Итак, Лейард отверг предложение Дерби. Прекрасно! Лорд Рассел снова становится министром, и Лейард не остается забытым. Рассел приглашает его к «министерскому столу», за которым он должен занять место заместителя председателя «Board of Control» [ «Контрольного совета». Ред.], то есть заместителем министра по делам Индии, Лейард соглашается. Но вдруг Рассел вспоминает, что более пожилой джентльмен из числа вигов по фамилии сэр Томас Редингтон, ранее когда-то занимавшийся ирландскими, но никогда азиатскими делами, «еще не пристроен» (буквально). Поэтому Рассел дает понять Лейарду, чтобы он не мешал устройству почтенного джентльмена. Лейард снова уступает. Тогда Рассел, ободренный скромностью и самопожертвованием ученого, убеждает его совсем уйти с дороги и принять пост консула в Египте. Но на этот раз Лейард выходит из себя, отказывается от предложения и привлекает к себе внимание в парламенте своими внушительными речами против политики министерства на Востоке.

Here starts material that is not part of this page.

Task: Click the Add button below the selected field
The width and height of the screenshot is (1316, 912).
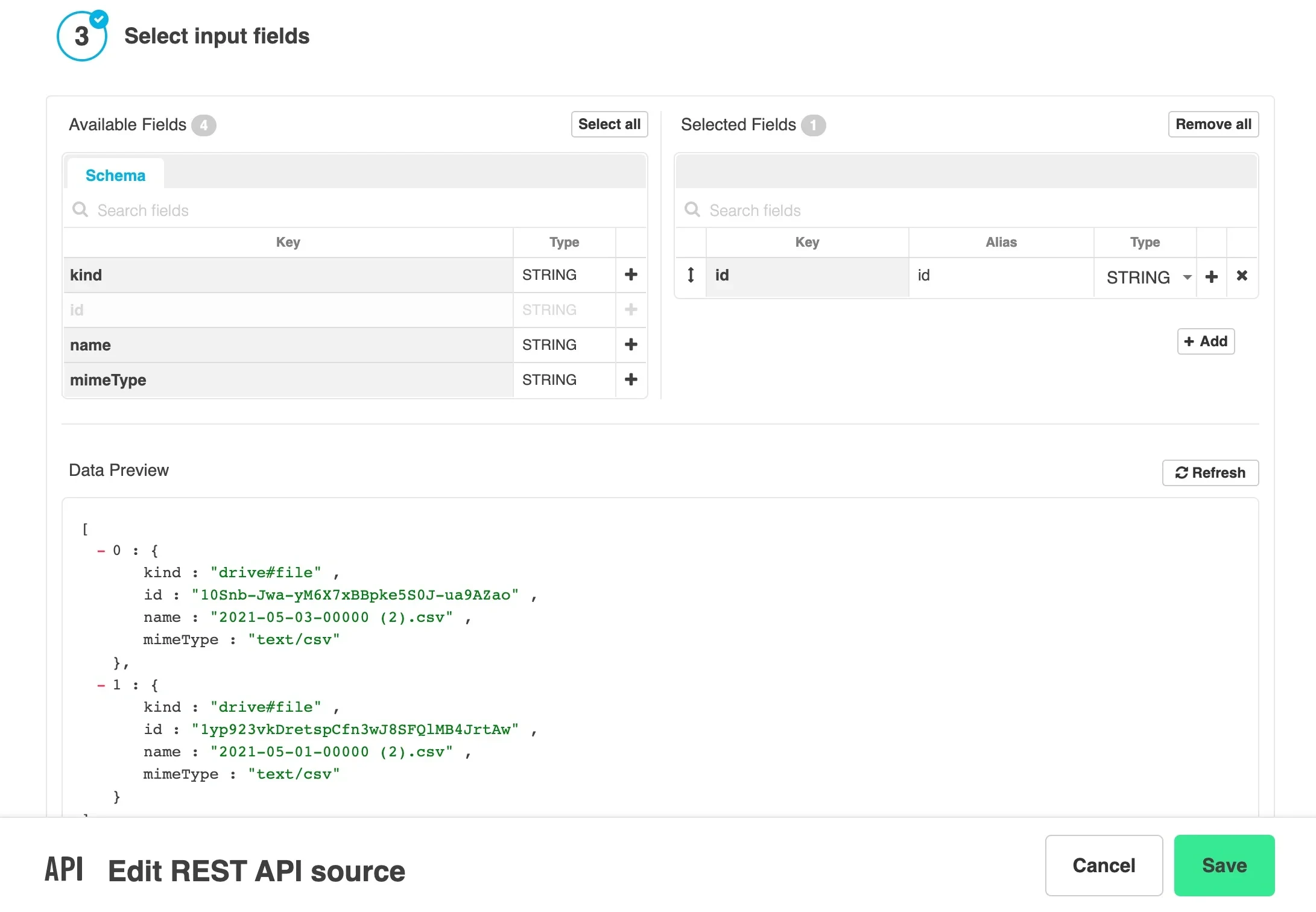Action: point(1205,341)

Пальмерстон, создав свой кабинет, пытается удовлетворить Лейарда должностью секретаря в артиллерийском управлении. Лейард отклоняет предложение, так как он-де вообще ничего не понимает в артиллерии и т. д. Какая наивность! Как будто ушедший с поста секретаря г-н Монселл, один из маклеров ирландской бригады, был когда-либо в состоянии отличить обыкновенный мушкет от игольчатого ружья! Тогда Пальмерстон предлагает Лейарду пост заместителя министра в военном министерстве. Он принимает предложение, но на следующий день Пальмерстон вдруг обнаруживает, что Фредерик Пиль — это бюрократическое ничтожество — в данный момент абсолютно необходим в военном министерстве, о функциях которого Пиль, как известно, не имеет представления. Наконец, в качестве компенсации Пальмерстон предлагает Лейарду от имени Рассела пост заместителя министра в министерстве колоний. Лейард считает создавшуюся в данный момент обстановку слишком тяжелой, чтобы ознакомиться с 50 колониями, которыми он до сего времени никогда не занимался. Он снова отказывается, и на этом заканчивается эта поучительная история.